EXTRAIT À LIRE:
* * * * *

Ce déploiement survient alors que le groupe armé antigouvernemental M23, allié à des troupes rwandaises, s’est emparé dimanche de la ville de Bukavu, capitale provinciale du Sud-Kivu, après une progression éclair dans l’Est de la RDC qui les a vus prendre fin janvier Goma, grande ville et nœud économique du Nord-Kivu.
Bunia, non loin du lac Albert et de l’Ouganda, est régulièrement le théâtre d’attaques de groupes armés, notamment du M23 et des Forces démocratiques alliées (AFD), à l’origine des rebelles ougandais majoritairement musulmans.
«Oui, nous avons déployé nos troupes à Bunia », a déclaré à l’AFP le porte-parole de la défense ougandaise, Felix Kulayigye. « Il y a eu des massacres commis par des milices et nous avons convenu avec nos homologues congolais de mener des opérations conjointes pour sauver des vies », a-t-il poursuivi.

* * * * *

SÉRIE D'EXERCICES:
**A.** Citez le passage de l'extrait qui débute aux mots « Bunia, non loin » et se termine après les mots « ougandais majoritairement musulmans. ».
**B.** Les affirmations suivantes concordent-elles avec l'extrait ? Répondez par oui ou par non à chacune, en citant mot pour mot les termes de l'extrait qui tranchent.
(i) Le M23 a pris Goma fin janvier.
(ii) Bukavu est la capitale provinciale du Nord-Kivu.
(iii) L'Ouganda a décidé seul de mener des opérations à Bunia.
**C.** D'après l'extrait, près de quel lac se situe Bunia ?
Les lignes ci-dessous sont tirées d'une autre source.

Entrées du jeu de données
* * * * *

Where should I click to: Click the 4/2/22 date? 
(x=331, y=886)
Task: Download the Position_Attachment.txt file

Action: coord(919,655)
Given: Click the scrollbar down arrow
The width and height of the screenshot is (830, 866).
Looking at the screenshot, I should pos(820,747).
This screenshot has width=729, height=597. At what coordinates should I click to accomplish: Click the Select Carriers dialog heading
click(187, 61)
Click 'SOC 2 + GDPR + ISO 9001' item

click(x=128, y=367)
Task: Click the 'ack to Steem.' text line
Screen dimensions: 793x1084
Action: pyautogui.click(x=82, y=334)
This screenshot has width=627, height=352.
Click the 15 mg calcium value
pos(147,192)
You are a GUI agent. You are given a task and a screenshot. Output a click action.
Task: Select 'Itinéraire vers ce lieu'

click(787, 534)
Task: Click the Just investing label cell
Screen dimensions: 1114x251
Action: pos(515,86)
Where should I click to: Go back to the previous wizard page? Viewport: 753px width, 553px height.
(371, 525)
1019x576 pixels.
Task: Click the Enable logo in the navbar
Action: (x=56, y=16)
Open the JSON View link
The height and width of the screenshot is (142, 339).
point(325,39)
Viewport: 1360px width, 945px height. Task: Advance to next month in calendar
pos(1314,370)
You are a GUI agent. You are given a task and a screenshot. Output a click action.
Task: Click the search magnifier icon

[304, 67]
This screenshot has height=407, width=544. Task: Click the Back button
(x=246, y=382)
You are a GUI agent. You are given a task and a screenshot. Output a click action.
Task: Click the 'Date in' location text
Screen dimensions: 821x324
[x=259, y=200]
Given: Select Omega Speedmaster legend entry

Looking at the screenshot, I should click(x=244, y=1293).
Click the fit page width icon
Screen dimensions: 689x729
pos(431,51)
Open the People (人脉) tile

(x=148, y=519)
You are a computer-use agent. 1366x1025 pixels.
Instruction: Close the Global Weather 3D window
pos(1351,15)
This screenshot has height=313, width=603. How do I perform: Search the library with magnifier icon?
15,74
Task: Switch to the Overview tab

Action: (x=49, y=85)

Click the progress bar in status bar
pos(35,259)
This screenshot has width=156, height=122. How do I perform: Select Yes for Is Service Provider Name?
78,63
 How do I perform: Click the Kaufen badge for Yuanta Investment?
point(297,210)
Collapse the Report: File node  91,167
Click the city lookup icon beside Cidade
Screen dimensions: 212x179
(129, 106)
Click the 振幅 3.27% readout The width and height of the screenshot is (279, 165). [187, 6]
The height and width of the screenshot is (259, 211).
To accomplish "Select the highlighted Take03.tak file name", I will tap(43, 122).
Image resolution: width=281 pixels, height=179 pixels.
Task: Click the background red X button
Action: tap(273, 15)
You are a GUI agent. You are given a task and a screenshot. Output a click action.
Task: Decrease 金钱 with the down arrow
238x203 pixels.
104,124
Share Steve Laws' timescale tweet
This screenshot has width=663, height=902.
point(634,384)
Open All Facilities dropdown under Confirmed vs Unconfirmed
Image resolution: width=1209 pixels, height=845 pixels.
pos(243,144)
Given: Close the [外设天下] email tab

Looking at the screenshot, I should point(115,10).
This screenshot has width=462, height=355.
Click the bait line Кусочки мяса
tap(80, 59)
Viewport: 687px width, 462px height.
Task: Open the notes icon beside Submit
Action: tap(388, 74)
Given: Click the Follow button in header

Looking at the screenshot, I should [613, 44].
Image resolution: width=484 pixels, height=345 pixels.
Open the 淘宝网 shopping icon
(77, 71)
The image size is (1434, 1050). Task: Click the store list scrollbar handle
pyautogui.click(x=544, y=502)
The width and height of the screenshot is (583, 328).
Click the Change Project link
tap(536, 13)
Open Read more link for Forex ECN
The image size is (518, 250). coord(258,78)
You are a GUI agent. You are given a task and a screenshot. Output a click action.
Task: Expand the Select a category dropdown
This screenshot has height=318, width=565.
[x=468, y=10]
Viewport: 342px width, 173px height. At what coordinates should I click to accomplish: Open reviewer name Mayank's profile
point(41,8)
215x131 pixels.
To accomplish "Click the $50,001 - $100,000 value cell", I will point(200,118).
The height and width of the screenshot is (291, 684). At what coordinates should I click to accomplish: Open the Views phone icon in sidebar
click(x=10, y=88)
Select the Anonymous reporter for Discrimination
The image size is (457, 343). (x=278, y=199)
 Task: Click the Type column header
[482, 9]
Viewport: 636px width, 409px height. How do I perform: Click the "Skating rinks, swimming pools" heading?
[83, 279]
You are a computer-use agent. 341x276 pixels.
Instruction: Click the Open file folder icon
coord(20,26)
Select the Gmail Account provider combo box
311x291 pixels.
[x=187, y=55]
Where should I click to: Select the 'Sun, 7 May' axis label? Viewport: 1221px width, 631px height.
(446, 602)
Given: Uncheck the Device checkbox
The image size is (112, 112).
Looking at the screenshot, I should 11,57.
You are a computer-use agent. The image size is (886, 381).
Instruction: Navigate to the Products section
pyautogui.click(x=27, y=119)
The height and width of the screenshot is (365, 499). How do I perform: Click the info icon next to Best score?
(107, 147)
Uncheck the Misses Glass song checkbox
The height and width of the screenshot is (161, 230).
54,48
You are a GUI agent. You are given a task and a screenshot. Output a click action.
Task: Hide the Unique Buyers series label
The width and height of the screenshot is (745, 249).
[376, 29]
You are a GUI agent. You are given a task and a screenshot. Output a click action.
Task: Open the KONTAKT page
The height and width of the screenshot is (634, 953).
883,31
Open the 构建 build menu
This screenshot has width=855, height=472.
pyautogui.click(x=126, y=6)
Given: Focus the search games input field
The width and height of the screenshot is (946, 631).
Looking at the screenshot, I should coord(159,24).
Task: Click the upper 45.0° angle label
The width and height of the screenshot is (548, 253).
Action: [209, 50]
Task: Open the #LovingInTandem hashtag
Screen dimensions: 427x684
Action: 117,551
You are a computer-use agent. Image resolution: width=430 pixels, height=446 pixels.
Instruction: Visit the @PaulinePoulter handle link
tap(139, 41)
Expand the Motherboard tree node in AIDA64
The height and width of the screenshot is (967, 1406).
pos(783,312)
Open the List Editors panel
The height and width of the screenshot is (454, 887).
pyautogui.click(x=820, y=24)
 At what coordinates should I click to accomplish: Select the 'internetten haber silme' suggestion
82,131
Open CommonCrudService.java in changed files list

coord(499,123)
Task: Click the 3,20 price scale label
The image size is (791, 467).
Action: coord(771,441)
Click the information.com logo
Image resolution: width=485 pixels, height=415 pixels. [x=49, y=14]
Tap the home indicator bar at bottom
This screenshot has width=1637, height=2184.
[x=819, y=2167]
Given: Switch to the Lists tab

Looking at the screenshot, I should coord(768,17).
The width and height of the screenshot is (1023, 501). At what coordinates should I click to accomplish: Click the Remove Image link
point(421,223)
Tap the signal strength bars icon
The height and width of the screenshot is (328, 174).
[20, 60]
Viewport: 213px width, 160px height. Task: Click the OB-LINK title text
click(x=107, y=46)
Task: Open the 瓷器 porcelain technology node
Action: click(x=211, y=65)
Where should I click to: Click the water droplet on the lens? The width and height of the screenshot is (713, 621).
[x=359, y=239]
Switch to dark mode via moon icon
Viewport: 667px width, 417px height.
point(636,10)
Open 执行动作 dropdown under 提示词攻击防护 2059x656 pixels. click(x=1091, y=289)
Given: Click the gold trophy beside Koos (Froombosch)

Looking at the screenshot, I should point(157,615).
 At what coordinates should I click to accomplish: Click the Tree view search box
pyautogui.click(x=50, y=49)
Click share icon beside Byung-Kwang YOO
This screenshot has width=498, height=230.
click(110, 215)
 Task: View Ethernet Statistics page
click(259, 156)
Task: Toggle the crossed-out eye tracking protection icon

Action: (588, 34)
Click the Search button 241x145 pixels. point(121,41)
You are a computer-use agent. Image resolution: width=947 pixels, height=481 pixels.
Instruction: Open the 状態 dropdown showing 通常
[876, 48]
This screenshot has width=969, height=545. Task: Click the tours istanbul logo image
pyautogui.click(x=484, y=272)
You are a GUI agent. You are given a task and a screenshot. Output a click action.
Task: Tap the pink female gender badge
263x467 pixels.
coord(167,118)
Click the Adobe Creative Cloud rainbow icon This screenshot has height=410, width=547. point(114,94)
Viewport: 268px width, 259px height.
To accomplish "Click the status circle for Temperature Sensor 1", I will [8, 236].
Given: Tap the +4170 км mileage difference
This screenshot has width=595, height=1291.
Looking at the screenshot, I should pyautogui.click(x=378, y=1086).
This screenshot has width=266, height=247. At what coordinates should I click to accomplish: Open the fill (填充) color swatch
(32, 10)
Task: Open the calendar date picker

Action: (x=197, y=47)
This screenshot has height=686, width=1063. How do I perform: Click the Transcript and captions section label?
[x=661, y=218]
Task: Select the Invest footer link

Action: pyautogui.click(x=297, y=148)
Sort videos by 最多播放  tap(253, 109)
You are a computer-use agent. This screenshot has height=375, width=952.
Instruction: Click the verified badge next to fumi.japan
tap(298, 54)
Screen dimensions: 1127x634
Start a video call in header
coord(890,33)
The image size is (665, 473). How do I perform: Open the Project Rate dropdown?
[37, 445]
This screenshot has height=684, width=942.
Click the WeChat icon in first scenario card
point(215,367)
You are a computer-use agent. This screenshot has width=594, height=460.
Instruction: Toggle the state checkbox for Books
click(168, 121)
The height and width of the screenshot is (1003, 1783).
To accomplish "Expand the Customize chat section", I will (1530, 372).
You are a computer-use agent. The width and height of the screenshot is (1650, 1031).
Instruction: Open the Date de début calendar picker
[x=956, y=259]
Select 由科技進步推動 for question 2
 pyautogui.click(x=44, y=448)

* * * * *

CORRIGÉS:
**A.**
Bunia, non loin du lac Albert et de l’Ouganda, est régulièrement le théâtre d’attaques de groupes armés, notamment du M23 et des Forces démocratiques alliées (AFD), à l’origine des rebelles ougandais majoritairement musulmans.

**B.**
(i) Oui : « qui les a vus prendre fin janvier Goma ».
(ii) Non : « la ville de Bukavu, capitale provinciale du Sud-Kivu ».
(iii) Non : « nous avons convenu avec nos homologues congolais de mener des opérations conjointes ».

**C.** Le lac Albert.